Methane is a hydrocarbon, which means that it is a compound made up of hydrogen and carbon atoms. It naturally occurs as an odourless, colourless, and tasteless gas. It is 25 times more dangerous Greenhouse gas than carbon dioxide. It can either be introduced into the environment by natural processes like the decomposition of the organic matter or by human activities like coal oil and natural gas extractions from the Earth, uncovered or poorly managed landfills and the burning of fossil fuels to name a few.


Atmospheric methane concentrations have grown as a result of human activities related to agriculture, including rice cultivation and ruminant livestock; coal mining; oil and gas production and distribution; biomass burning; and municipal waste landfilling. Emissions are projected to continue to increase by 2030 unless immediate action is taken.

In agriculture, rapid and large scale implementation of improved livestock feeding strategies can reduce of 20% of global methane emissions by 2030, while full implementation of intermittent aeration of continually flooded rice paddies (known as alternate wetting and drying cultivation) could reduce emission from rice production by over 30%.

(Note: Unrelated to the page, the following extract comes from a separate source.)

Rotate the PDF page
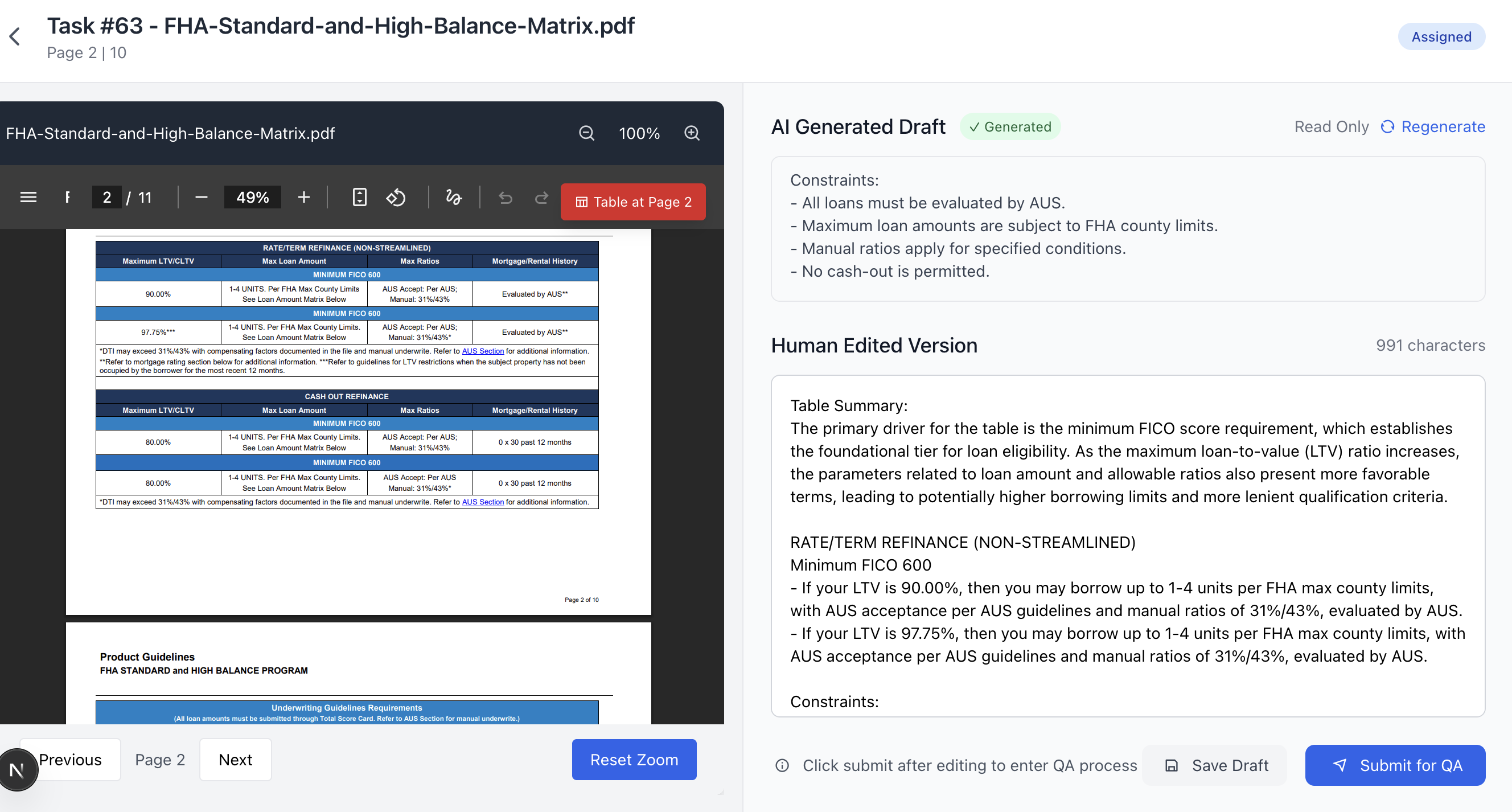 click(397, 197)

Emissions from coal mining and the oil and gas sector could be reduced by over 65% by preventing gas leakage during transmission and distribution, recovering and using gas at the production stage, and by pre-mine degasification and recovery of methane during coal mining.



Methane is generally considered second to carbon dioxide in its importance to climate change. The presence of methane in the atmosphere can also affect the abundance of other greenhouse gases, such as tropospheric ozone, water vapor and carbon dioxide.

Recent research suggests that the contribution of methane emissions to global warming is 25% higher than previous estimates.>


Methane is a key precursor gas of the harmful air pollutant, tropospheric ozone. Globally, increased methane emissions are responsible for half of the observed rise in tropospheric ozone levels.

While methane does not cause direct harm to human health or crop production, ozone is responsible for about 1 million premature respiratory deaths globally. Methane is responsible for about half of these deaths.


The relatively short atmospheric lifetime of methane, combined with its strong warming potential, means that targeted strategies to reduce emissions can provide climate and health benefits within a few decades.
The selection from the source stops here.